::: MATERIAL FOR THIS EXERCISE
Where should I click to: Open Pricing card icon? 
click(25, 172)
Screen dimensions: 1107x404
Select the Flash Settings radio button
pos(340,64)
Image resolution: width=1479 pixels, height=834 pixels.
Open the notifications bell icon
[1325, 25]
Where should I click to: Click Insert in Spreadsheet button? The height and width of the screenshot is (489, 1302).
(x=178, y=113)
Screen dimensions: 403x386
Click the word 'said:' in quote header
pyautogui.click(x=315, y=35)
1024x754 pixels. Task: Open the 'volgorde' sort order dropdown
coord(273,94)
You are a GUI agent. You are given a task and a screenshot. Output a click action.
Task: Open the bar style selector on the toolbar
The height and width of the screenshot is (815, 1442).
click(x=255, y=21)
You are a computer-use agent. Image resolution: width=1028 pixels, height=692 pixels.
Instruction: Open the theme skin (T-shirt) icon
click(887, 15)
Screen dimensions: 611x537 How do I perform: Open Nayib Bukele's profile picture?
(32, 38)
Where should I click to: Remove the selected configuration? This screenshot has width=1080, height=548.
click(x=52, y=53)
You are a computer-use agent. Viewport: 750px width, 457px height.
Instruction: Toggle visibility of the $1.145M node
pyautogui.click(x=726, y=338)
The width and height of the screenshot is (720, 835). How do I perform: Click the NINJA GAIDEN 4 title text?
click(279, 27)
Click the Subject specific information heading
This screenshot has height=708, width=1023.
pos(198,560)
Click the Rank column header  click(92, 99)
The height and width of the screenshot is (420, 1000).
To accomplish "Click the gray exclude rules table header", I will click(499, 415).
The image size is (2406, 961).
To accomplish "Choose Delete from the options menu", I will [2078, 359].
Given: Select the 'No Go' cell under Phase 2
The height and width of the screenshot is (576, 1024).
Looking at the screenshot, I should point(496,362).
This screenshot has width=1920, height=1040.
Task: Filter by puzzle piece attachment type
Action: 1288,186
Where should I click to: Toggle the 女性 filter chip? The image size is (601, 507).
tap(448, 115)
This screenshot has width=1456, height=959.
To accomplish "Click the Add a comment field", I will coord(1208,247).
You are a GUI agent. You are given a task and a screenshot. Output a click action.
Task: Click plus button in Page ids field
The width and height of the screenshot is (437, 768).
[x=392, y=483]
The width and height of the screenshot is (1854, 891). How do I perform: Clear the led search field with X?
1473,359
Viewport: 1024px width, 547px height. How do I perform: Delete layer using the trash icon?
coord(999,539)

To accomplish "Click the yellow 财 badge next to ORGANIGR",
::::::
From the material above, copy every line where the word "computer" is found.

EXPECTED OUTPUT ->
You are a computer-use agent. Image resolution: width=1028 pixels, height=692 pixels.
You are a computer-use agent. Viewport: 750px width, 457px height.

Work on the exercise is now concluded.